## WHAT IS BEING ASKED
Rewrite the entries below, putting "Display size" wherever "Screen dimensions" occurs and leaving everything else unchanged.
------ SUPPLIED RECORDS
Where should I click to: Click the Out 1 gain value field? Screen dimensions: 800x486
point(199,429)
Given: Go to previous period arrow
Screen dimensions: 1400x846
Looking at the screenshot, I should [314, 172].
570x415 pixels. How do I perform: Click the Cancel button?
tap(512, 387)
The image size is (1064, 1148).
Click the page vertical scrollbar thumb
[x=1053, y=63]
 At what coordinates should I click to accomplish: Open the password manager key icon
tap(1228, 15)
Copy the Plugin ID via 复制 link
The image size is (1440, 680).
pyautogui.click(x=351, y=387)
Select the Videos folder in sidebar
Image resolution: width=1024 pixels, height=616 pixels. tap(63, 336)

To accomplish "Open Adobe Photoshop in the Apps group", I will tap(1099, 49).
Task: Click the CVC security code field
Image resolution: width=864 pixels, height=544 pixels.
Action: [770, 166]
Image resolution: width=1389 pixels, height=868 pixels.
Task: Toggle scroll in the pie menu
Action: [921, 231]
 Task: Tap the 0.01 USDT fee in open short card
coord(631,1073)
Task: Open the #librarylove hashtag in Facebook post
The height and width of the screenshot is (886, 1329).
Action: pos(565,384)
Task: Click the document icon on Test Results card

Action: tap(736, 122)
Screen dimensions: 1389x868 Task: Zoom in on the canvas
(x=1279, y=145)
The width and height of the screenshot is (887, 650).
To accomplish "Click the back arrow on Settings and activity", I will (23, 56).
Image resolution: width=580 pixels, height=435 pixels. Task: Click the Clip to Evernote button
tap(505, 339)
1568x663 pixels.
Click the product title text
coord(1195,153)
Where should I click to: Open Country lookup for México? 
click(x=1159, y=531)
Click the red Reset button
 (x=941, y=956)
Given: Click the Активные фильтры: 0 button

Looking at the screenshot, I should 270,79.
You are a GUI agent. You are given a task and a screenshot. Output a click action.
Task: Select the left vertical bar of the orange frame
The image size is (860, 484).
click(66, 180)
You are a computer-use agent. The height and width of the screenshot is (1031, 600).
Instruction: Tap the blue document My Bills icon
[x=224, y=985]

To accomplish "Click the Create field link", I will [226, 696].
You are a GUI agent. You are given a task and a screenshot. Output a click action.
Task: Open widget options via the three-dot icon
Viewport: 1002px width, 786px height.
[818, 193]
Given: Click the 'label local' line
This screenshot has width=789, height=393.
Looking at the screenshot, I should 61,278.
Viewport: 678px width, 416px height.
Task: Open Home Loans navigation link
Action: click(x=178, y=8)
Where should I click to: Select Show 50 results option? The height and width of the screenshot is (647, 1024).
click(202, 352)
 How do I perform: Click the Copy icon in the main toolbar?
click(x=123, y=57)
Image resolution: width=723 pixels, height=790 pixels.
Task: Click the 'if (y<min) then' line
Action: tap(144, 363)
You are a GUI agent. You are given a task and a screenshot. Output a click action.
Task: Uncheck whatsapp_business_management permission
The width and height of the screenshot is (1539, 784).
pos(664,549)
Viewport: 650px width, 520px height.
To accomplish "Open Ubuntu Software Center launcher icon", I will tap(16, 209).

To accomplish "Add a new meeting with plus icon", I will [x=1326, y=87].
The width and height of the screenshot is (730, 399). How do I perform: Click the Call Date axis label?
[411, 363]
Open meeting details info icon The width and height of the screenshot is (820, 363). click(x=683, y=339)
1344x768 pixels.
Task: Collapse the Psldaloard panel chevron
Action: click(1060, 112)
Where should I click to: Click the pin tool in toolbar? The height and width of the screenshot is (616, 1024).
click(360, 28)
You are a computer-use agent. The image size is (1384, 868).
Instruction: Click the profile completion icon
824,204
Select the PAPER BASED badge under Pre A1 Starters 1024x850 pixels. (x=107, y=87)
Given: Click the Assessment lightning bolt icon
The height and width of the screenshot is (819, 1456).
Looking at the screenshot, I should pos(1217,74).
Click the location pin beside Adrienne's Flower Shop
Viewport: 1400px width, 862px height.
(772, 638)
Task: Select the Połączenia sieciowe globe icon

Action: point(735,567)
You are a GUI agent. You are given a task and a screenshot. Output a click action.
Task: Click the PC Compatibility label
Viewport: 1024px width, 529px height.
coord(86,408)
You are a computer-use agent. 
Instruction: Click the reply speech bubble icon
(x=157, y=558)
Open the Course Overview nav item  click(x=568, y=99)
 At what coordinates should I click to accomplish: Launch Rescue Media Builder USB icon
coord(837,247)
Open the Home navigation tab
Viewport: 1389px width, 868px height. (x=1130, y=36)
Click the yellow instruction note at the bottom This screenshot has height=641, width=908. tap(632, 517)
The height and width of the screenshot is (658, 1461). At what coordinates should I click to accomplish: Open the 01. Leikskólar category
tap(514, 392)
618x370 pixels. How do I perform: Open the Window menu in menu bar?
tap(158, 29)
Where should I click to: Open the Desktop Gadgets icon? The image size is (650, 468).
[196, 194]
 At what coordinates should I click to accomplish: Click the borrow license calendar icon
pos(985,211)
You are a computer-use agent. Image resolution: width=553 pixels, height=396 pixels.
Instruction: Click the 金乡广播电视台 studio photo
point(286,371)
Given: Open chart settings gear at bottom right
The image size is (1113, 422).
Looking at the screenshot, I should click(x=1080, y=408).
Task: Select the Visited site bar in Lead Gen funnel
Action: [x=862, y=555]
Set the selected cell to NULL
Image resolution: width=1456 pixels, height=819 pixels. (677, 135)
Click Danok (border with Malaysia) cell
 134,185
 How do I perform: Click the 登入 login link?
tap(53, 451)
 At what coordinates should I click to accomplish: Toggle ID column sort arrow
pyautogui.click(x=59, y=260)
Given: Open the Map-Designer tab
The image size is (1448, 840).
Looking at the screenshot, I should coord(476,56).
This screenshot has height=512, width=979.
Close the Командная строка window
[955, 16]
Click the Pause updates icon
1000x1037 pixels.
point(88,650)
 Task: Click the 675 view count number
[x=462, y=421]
------------
## SOLUTION TO THE EXERCISE
Where should I click to: Click the Out 1 gain value field? Display size: 800x486
point(199,429)
Given: Go to previous period arrow
Display size: 1400x846
Looking at the screenshot, I should [314, 172].
570x415 pixels. How do I perform: Click the Cancel button?
tap(512, 387)
The image size is (1064, 1148).
Click the page vertical scrollbar thumb
[x=1053, y=63]
 At what coordinates should I click to accomplish: Open the password manager key icon
tap(1228, 15)
Copy the Plugin ID via 复制 link
The image size is (1440, 680).
pyautogui.click(x=351, y=387)
Select the Videos folder in sidebar
Image resolution: width=1024 pixels, height=616 pixels. tap(63, 336)

To accomplish "Open Adobe Photoshop in the Apps group", I will tap(1099, 49).
Task: Click the CVC security code field
Image resolution: width=864 pixels, height=544 pixels.
Action: [770, 166]
Image resolution: width=1389 pixels, height=868 pixels.
Task: Toggle scroll in the pie menu
Action: [921, 231]
 Task: Tap the 0.01 USDT fee in open short card
coord(631,1073)
Task: Open the #librarylove hashtag in Facebook post
The height and width of the screenshot is (886, 1329).
Action: pos(565,384)
Task: Click the document icon on Test Results card

Action: tap(736, 122)
Display size: 1389x868 Task: Zoom in on the canvas
(x=1279, y=145)
The width and height of the screenshot is (887, 650).
To accomplish "Click the back arrow on Settings and activity", I will (23, 56).
Image resolution: width=580 pixels, height=435 pixels. Task: Click the Clip to Evernote button
tap(505, 339)
1568x663 pixels.
Click the product title text
coord(1195,153)
Where should I click to: Open Country lookup for México? 
click(x=1159, y=531)
Click the red Reset button
 (x=941, y=956)
Given: Click the Активные фильтры: 0 button

Looking at the screenshot, I should 270,79.
You are a GUI agent. You are given a task and a screenshot. Output a click action.
Task: Select the left vertical bar of the orange frame
The image size is (860, 484).
click(66, 180)
You are a computer-use agent. The height and width of the screenshot is (1031, 600).
Instruction: Tap the blue document My Bills icon
[x=224, y=985]

To accomplish "Click the Create field link", I will [226, 696].
You are a GUI agent. You are given a task and a screenshot. Output a click action.
Task: Open widget options via the three-dot icon
Viewport: 1002px width, 786px height.
[818, 193]
Given: Click the 'label local' line
This screenshot has width=789, height=393.
Looking at the screenshot, I should 61,278.
Viewport: 678px width, 416px height.
Task: Open Home Loans navigation link
Action: click(x=178, y=8)
Where should I click to: Select Show 50 results option? The height and width of the screenshot is (647, 1024).
click(202, 352)
 How do I perform: Click the Copy icon in the main toolbar?
click(x=123, y=57)
Image resolution: width=723 pixels, height=790 pixels.
Task: Click the 'if (y<min) then' line
Action: tap(144, 363)
You are a GUI agent. You are given a task and a screenshot. Output a click action.
Task: Uncheck whatsapp_business_management permission
The width and height of the screenshot is (1539, 784).
pos(664,549)
Viewport: 650px width, 520px height.
To accomplish "Open Ubuntu Software Center launcher icon", I will tap(16, 209).

To accomplish "Add a new meeting with plus icon", I will [x=1326, y=87].
The width and height of the screenshot is (730, 399). How do I perform: Click the Call Date axis label?
[411, 363]
Open meeting details info icon The width and height of the screenshot is (820, 363). click(x=683, y=339)
1344x768 pixels.
Task: Collapse the Psldaloard panel chevron
Action: click(1060, 112)
Where should I click to: Click the pin tool in toolbar? The height and width of the screenshot is (616, 1024).
click(360, 28)
You are a computer-use agent. The image size is (1384, 868).
Instruction: Click the profile completion icon
824,204
Select the PAPER BASED badge under Pre A1 Starters 1024x850 pixels. (x=107, y=87)
Given: Click the Assessment lightning bolt icon
The height and width of the screenshot is (819, 1456).
Looking at the screenshot, I should pos(1217,74).
Click the location pin beside Adrienne's Flower Shop
Viewport: 1400px width, 862px height.
(772, 638)
Task: Select the Połączenia sieciowe globe icon

Action: point(735,567)
You are a GUI agent. You are given a task and a screenshot. Output a click action.
Task: Click the PC Compatibility label
Viewport: 1024px width, 529px height.
coord(86,408)
You are a computer-use agent. 
Instruction: Click the reply speech bubble icon
(x=157, y=558)
Open the Course Overview nav item  click(x=568, y=99)
 At what coordinates should I click to accomplish: Launch Rescue Media Builder USB icon
coord(837,247)
Open the Home navigation tab
Viewport: 1389px width, 868px height. (x=1130, y=36)
Click the yellow instruction note at the bottom This screenshot has height=641, width=908. tap(632, 517)
The height and width of the screenshot is (658, 1461). At what coordinates should I click to accomplish: Open the 01. Leikskólar category
tap(514, 392)
618x370 pixels. How do I perform: Open the Window menu in menu bar?
tap(158, 29)
Where should I click to: Open the Desktop Gadgets icon? The image size is (650, 468).
[196, 194]
 At what coordinates should I click to accomplish: Click the borrow license calendar icon
pos(985,211)
You are a computer-use agent. Image resolution: width=553 pixels, height=396 pixels.
Instruction: Click the 金乡广播电视台 studio photo
point(286,371)
Given: Open chart settings gear at bottom right
The image size is (1113, 422).
Looking at the screenshot, I should click(x=1080, y=408).
Task: Select the Visited site bar in Lead Gen funnel
Action: [x=862, y=555]
Set the selected cell to NULL
Image resolution: width=1456 pixels, height=819 pixels. (677, 135)
Click Danok (border with Malaysia) cell
 134,185
 How do I perform: Click the 登入 login link?
tap(53, 451)
 At what coordinates should I click to accomplish: Toggle ID column sort arrow
pyautogui.click(x=59, y=260)
Given: Open the Map-Designer tab
The image size is (1448, 840).
Looking at the screenshot, I should coord(476,56).
This screenshot has height=512, width=979.
Close the Командная строка window
[955, 16]
Click the Pause updates icon
1000x1037 pixels.
point(88,650)
 Task: Click the 675 view count number
[x=462, y=421]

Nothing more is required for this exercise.